INSTRUCTIONS TO FOLLOW: All of the data below should be copied exactly as it stands.

|---|

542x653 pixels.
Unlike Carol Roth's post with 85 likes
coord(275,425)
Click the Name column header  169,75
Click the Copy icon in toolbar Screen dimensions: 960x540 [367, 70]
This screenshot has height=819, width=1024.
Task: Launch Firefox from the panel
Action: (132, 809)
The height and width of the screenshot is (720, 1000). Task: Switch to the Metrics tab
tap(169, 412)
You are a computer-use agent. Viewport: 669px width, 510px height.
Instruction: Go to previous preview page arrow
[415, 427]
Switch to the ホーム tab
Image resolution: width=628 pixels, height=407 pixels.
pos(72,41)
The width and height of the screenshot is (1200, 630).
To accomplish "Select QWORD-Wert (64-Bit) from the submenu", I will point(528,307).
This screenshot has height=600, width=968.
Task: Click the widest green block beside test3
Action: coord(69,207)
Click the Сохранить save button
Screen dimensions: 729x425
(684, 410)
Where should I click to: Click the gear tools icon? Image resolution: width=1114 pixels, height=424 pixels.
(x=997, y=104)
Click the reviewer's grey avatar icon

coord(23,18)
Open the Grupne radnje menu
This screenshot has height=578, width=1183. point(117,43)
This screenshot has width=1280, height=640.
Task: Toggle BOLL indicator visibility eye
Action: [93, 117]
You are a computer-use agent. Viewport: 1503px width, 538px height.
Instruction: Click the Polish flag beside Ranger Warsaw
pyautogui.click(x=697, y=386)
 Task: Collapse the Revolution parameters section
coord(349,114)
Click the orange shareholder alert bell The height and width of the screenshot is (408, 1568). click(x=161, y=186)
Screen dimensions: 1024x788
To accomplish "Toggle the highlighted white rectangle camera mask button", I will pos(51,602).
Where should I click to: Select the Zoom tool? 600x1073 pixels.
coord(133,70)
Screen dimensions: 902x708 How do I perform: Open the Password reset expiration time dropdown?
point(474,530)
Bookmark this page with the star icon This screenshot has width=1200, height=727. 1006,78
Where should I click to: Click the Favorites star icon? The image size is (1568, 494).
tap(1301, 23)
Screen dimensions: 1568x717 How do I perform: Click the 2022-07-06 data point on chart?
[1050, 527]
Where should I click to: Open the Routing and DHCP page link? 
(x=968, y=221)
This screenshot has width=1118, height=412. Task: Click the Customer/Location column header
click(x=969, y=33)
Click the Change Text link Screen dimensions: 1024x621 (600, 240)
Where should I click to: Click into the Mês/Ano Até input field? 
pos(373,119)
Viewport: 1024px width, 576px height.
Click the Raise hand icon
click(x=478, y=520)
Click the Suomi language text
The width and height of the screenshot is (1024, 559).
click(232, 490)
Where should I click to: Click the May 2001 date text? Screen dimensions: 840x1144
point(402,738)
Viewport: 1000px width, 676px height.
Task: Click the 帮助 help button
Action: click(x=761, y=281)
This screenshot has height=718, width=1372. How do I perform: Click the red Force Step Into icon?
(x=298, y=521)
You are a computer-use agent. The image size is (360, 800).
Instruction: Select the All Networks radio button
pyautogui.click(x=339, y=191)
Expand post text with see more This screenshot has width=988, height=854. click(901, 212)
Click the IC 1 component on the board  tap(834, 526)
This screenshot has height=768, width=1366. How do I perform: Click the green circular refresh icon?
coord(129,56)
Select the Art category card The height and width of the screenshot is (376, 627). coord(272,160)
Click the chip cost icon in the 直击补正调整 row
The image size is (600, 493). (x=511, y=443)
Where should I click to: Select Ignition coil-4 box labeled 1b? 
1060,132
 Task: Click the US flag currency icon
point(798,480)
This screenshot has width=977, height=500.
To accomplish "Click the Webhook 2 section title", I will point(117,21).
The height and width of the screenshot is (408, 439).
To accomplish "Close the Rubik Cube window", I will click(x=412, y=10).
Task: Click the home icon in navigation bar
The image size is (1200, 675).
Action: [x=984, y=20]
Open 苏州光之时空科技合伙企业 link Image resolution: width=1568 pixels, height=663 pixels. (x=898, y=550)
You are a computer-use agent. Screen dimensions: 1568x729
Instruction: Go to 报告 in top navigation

|---|

ANSWER AREA:
542x653 pixels.
Unlike Carol Roth's post with 85 likes
coord(275,425)
Click the Name column header  169,75
Click the Copy icon in toolbar Screen dimensions: 960x540 [367, 70]
This screenshot has height=819, width=1024.
Task: Launch Firefox from the panel
Action: (132, 809)
The height and width of the screenshot is (720, 1000). Task: Switch to the Metrics tab
tap(169, 412)
You are a computer-use agent. Viewport: 669px width, 510px height.
Instruction: Go to previous preview page arrow
[415, 427]
Switch to the ホーム tab
Image resolution: width=628 pixels, height=407 pixels.
pos(72,41)
The width and height of the screenshot is (1200, 630).
To accomplish "Select QWORD-Wert (64-Bit) from the submenu", I will point(528,307).
This screenshot has height=600, width=968.
Task: Click the widest green block beside test3
Action: coord(69,207)
Click the Сохранить save button
Screen dimensions: 729x425
(684, 410)
Where should I click to: Click the gear tools icon? Image resolution: width=1114 pixels, height=424 pixels.
(x=997, y=104)
Click the reviewer's grey avatar icon

coord(23,18)
Open the Grupne radnje menu
This screenshot has height=578, width=1183. point(117,43)
This screenshot has width=1280, height=640.
Task: Toggle BOLL indicator visibility eye
Action: [93, 117]
You are a computer-use agent. Viewport: 1503px width, 538px height.
Instruction: Click the Polish flag beside Ranger Warsaw
pyautogui.click(x=697, y=386)
 Task: Collapse the Revolution parameters section
coord(349,114)
Click the orange shareholder alert bell The height and width of the screenshot is (408, 1568). click(x=161, y=186)
Screen dimensions: 1024x788
To accomplish "Toggle the highlighted white rectangle camera mask button", I will pos(51,602).
Where should I click to: Select the Zoom tool? 600x1073 pixels.
coord(133,70)
Screen dimensions: 902x708 How do I perform: Open the Password reset expiration time dropdown?
point(474,530)
Bookmark this page with the star icon This screenshot has width=1200, height=727. 1006,78
Where should I click to: Click the Favorites star icon? The image size is (1568, 494).
tap(1301, 23)
Screen dimensions: 1568x717 How do I perform: Click the 2022-07-06 data point on chart?
[1050, 527]
Where should I click to: Open the Routing and DHCP page link? 
(x=968, y=221)
This screenshot has width=1118, height=412. Task: Click the Customer/Location column header
click(x=969, y=33)
Click the Change Text link Screen dimensions: 1024x621 (600, 240)
Where should I click to: Click into the Mês/Ano Até input field? 
pos(373,119)
Viewport: 1024px width, 576px height.
Click the Raise hand icon
click(x=478, y=520)
Click the Suomi language text
The width and height of the screenshot is (1024, 559).
click(232, 490)
Where should I click to: Click the May 2001 date text? Screen dimensions: 840x1144
point(402,738)
Viewport: 1000px width, 676px height.
Task: Click the 帮助 help button
Action: click(x=761, y=281)
This screenshot has height=718, width=1372. How do I perform: Click the red Force Step Into icon?
(x=298, y=521)
You are a computer-use agent. The image size is (360, 800).
Instruction: Select the All Networks radio button
pyautogui.click(x=339, y=191)
Expand post text with see more This screenshot has width=988, height=854. click(901, 212)
Click the IC 1 component on the board  tap(834, 526)
This screenshot has height=768, width=1366. How do I perform: Click the green circular refresh icon?
coord(129,56)
Select the Art category card The height and width of the screenshot is (376, 627). coord(272,160)
Click the chip cost icon in the 直击补正调整 row
The image size is (600, 493). (x=511, y=443)
Where should I click to: Select Ignition coil-4 box labeled 1b? 
1060,132
 Task: Click the US flag currency icon
point(798,480)
This screenshot has width=977, height=500.
To accomplish "Click the Webhook 2 section title", I will point(117,21).
The height and width of the screenshot is (408, 439).
To accomplish "Close the Rubik Cube window", I will click(x=412, y=10).
Task: Click the home icon in navigation bar
The image size is (1200, 675).
Action: [x=984, y=20]
Open 苏州光之时空科技合伙企业 link Image resolution: width=1568 pixels, height=663 pixels. (x=898, y=550)
You are a computer-use agent. Screen dimensions: 1568x729
Instruction: Go to 报告 in top navigation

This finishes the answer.